Problem to work on> Exact retyping of the data: please keep every word and drop each picture.

The input>
—————

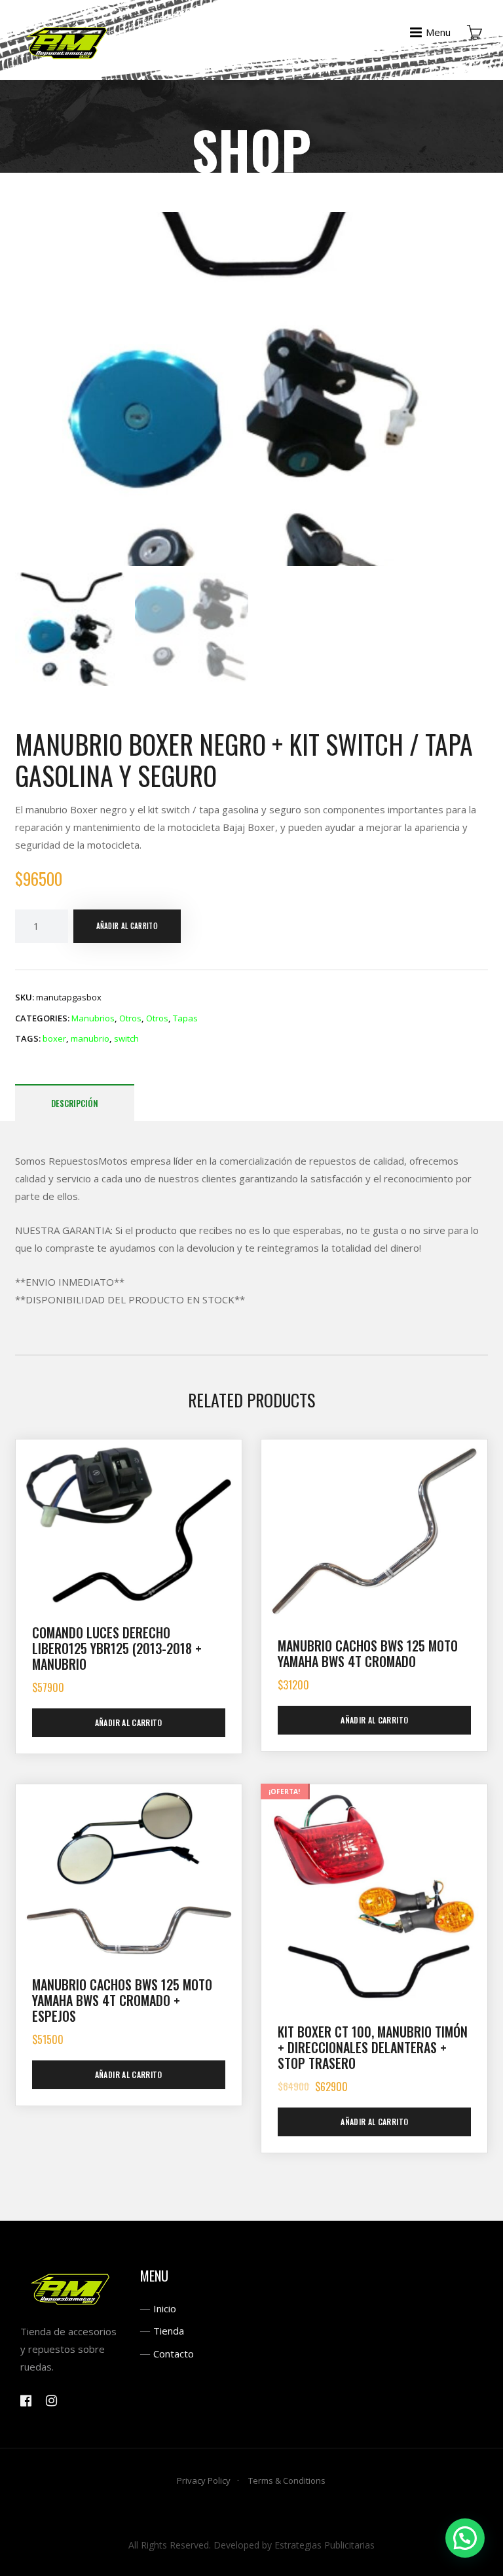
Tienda (168, 2330)
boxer (54, 1038)
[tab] (74, 1102)
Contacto (173, 2353)
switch (126, 1038)
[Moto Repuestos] (67, 40)
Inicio (164, 2308)
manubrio (90, 1038)
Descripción (74, 1103)
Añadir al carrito (127, 926)
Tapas (185, 1018)
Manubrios (93, 1018)
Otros (130, 1018)
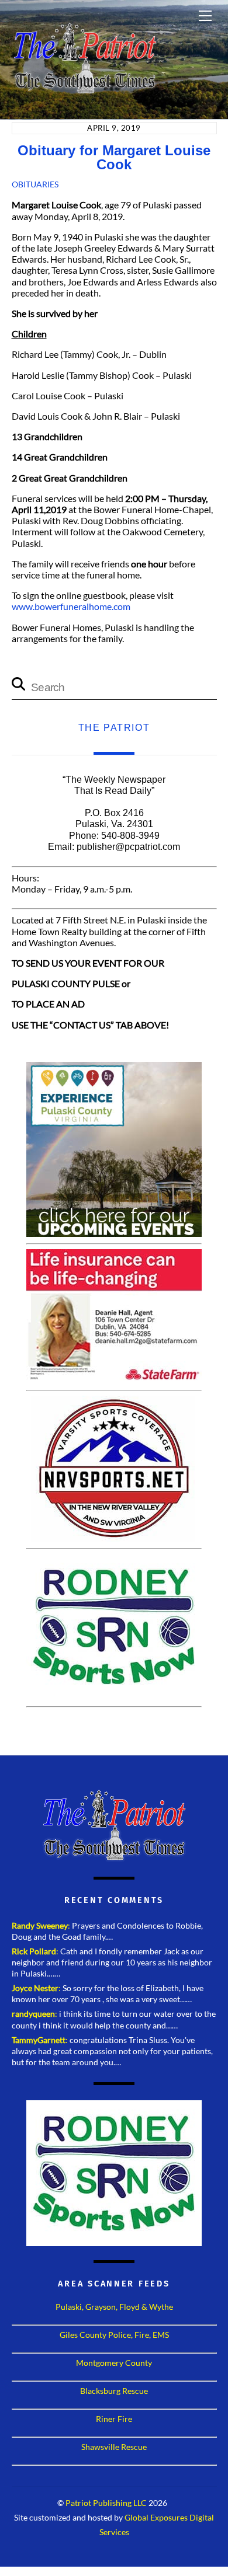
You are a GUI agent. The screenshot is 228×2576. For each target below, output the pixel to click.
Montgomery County (114, 2363)
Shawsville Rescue (114, 2447)
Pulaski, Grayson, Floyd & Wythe (114, 2307)
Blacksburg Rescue (114, 2391)
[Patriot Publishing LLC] (85, 88)
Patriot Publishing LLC (106, 2503)
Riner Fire (114, 2419)
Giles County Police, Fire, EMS (114, 2335)
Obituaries (35, 184)
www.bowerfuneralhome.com (71, 606)
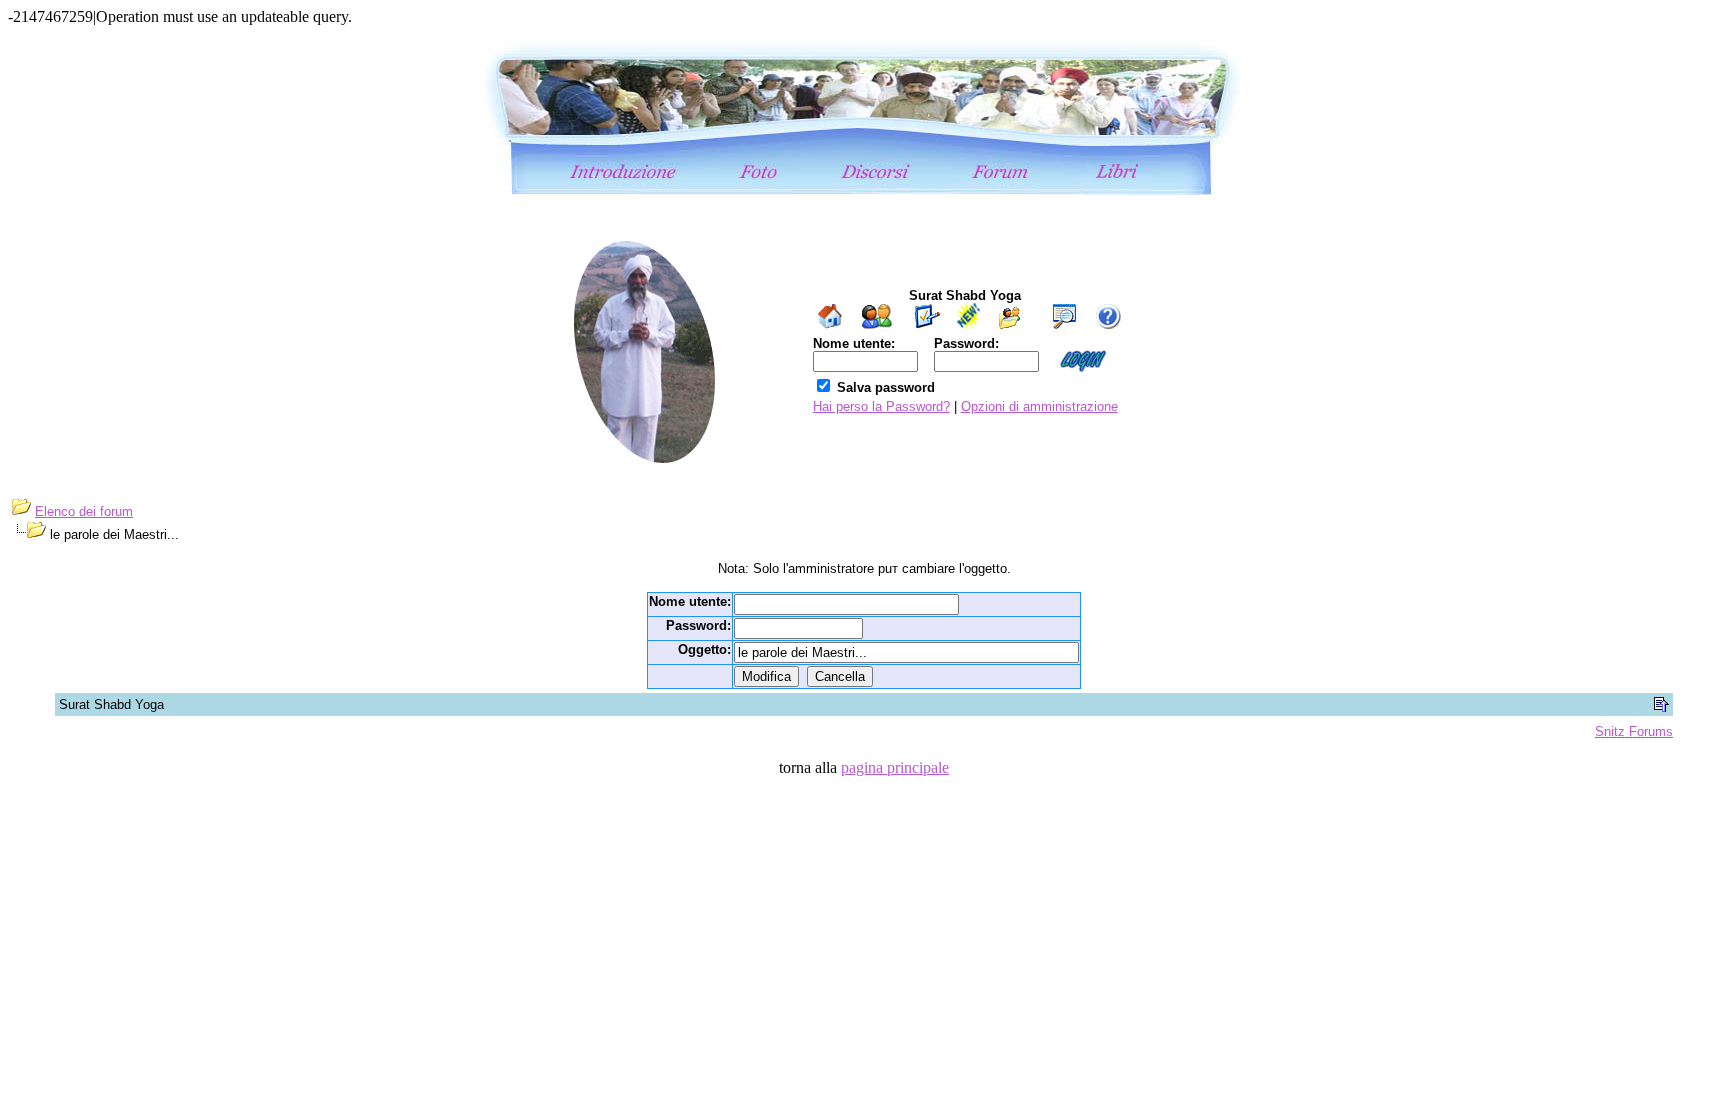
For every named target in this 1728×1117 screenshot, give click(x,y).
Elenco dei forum (84, 511)
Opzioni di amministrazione (1039, 406)
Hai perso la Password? (881, 406)
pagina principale (895, 767)
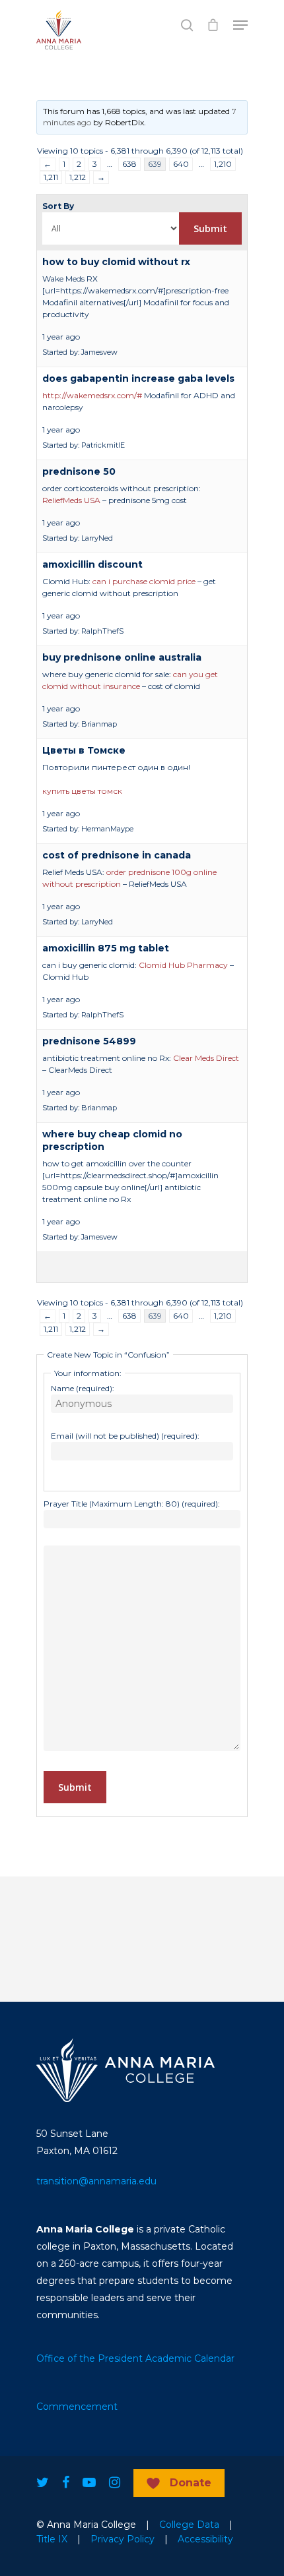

—————

Exercise solution>
Tienda (168, 2330)
boxer (54, 1038)
[tab] (74, 1102)
Contacto (173, 2353)
switch (126, 1038)
[Moto Repuestos] (67, 40)
Inicio (164, 2308)
manubrio (90, 1038)
Descripción (74, 1103)
Añadir al carrito (127, 926)
Tapas (185, 1018)
Manubrios (93, 1018)
Otros (130, 1018)
You are a GUI agent. The screenshot is 228×2576. For each target below, output the pixel to click.
Montgomery County (114, 2363)
Shawsville Rescue (114, 2447)
Pulaski, Grayson, Floyd & Wythe (114, 2307)
Blacksburg Rescue (114, 2391)
[Patriot Publishing LLC] (85, 88)
Patriot Publishing LLC (106, 2503)
Riner Fire (114, 2419)
Giles County Police, Fire, EMS (114, 2335)
Obituaries (35, 184)
www.bowerfuneralhome.com (71, 606)
For every named target in this 1728×1117 screenshot, give click(x,y).
Elenco dei forum (84, 511)
Opzioni di amministrazione (1039, 406)
Hai perso la Password? (881, 406)
pagina principale (895, 767)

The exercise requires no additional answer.